Family Run Restaurants (FRR) has a complementary, sister organisation, the Worldwide Association of Family Run Restaurants (WAFRR) (The "Association").

If FRR is there to boost and bolster family run restaurants on the ground, one of the main functions of the “Association” is to check that these same restaurants are maintaining standards, that is to say, are meeting the aforementioned rules that any self-respecting family run restaurant should abide by (at least two family members involved, local, of proximity produce served etc.). If these conditions are met, the “Association” will provide every family run restaurant that cuts the mustard with a certificate as a guarantee to customers that they're in the right place.

Spain, the first country in which the "Association" has begun to operate, has been divided into ten regions, each with its own manager.
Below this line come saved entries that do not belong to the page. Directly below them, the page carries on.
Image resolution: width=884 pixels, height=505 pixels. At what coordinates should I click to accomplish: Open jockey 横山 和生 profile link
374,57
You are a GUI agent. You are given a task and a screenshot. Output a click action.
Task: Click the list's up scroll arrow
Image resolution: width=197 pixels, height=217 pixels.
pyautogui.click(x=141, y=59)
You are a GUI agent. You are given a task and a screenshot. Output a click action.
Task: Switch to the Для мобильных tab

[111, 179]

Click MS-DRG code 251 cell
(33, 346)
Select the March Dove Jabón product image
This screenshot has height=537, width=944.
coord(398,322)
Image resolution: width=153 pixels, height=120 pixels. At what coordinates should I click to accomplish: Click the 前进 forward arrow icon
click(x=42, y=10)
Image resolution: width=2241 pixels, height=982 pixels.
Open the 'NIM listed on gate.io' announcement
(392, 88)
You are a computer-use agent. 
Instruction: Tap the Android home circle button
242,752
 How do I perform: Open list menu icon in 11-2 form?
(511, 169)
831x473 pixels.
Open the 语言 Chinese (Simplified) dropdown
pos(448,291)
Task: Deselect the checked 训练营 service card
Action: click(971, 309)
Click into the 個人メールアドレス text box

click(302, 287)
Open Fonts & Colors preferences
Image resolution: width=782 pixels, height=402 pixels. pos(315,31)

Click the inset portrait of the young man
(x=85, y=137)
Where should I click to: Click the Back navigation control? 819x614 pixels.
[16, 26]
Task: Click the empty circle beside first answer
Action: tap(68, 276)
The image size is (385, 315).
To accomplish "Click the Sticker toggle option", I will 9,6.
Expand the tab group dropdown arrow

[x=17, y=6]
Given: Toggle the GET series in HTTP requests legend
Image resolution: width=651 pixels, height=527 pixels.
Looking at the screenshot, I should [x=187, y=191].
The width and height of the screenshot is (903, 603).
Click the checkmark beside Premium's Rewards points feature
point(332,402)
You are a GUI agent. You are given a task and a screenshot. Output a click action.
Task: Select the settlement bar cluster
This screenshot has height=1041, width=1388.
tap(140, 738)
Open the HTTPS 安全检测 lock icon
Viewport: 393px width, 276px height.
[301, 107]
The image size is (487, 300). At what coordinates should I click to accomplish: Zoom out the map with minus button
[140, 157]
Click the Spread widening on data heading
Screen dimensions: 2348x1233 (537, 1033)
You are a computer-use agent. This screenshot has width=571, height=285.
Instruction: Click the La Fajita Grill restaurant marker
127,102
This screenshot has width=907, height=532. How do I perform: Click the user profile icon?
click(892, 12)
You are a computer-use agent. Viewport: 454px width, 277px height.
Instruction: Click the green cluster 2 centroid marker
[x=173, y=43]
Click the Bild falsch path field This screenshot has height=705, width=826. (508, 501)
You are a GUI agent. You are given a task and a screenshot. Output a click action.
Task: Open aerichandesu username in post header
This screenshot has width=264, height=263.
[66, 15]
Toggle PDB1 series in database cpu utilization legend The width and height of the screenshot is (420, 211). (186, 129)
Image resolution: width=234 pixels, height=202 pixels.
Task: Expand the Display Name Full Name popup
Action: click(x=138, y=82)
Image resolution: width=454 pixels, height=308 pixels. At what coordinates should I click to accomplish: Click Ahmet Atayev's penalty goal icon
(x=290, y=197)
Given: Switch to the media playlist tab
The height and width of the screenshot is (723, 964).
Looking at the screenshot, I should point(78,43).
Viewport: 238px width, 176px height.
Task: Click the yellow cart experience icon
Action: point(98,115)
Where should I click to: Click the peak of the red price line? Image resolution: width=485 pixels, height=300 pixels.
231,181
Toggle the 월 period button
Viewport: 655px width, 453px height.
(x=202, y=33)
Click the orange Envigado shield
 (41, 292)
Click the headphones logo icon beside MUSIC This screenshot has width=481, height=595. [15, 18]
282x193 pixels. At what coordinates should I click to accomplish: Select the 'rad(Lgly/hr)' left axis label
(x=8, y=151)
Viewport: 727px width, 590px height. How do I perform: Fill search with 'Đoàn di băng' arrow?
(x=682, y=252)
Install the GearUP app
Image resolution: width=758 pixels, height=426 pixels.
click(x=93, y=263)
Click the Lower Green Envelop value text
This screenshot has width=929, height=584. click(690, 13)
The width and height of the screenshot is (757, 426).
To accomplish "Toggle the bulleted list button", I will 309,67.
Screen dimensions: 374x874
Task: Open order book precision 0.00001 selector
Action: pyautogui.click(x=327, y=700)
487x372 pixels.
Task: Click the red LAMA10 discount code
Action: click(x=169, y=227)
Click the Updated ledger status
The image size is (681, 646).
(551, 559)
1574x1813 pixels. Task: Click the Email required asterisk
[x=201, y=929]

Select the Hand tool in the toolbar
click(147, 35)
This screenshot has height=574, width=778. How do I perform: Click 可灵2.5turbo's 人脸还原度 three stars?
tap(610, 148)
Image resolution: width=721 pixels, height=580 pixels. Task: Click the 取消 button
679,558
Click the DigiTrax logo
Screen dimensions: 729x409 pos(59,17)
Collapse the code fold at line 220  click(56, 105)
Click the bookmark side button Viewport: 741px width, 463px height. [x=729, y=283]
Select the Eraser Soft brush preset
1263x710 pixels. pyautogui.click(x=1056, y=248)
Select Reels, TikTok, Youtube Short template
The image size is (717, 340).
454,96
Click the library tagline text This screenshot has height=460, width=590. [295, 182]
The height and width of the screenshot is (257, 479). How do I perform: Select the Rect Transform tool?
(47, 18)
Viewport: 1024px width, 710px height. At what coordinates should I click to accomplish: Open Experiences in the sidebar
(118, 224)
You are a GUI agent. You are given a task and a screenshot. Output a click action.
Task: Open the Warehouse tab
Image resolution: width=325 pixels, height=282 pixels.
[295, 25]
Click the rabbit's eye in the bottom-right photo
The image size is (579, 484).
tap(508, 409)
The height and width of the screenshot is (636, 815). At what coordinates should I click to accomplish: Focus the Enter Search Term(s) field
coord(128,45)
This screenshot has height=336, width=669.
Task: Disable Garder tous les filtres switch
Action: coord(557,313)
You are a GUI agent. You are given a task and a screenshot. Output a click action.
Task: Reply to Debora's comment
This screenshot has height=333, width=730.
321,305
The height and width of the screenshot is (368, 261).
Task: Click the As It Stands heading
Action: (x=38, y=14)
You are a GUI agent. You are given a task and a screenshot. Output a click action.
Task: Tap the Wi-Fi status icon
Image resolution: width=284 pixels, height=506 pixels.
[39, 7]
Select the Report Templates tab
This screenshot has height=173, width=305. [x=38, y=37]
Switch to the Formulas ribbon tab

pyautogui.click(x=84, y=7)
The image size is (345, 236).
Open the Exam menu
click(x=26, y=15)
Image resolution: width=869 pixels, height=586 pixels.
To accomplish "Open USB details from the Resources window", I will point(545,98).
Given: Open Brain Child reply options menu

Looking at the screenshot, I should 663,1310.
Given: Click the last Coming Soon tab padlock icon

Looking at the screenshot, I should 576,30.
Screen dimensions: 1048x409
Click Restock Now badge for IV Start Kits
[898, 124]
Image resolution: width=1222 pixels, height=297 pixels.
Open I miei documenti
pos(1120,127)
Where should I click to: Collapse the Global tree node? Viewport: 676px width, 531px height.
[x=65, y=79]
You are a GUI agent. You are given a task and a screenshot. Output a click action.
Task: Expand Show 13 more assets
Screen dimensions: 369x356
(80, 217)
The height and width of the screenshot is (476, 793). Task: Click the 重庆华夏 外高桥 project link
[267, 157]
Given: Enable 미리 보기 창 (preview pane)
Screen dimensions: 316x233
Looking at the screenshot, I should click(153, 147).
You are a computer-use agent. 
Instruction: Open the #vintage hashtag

As all our restaurants depend on the recommendations of fellow restaurant owners and regulars it is the duty of the managers to maintain standards and promote the brand and ensure that all the restaurants have easy access to healthy, seasonal and organic food.

To this end, they keep a check on suppliers of organic material to the restaurants in their area, and make sure that both the transportation and distribution of this material are functioning sustainably.

They can also help members by negotiating bulk discounts on credit and debit charges, on insurance, and on food and drink supplies. Meanwhile, the FRR organisation itself – the business arm, as it were – will, of course, be doing its utmost to get more customers into family run restaurants through its booking website and its publications.

the dangers
The assault on good food that nobody saw coming

Fast food is so ubiquitous, you might be forgiven for thinking it’s always been with us. But it’s a recent development, which didn’t get properly underway until 1921, when the White Castle restaurant opened in the United States, in Wichita, Kansas, selling hamburgers - called ‘sliders’, perhaps because they were so small people could pop them frictionlessly and wholesale into their mouths - in large numbers. By 1949, there were 377 White Castles across America.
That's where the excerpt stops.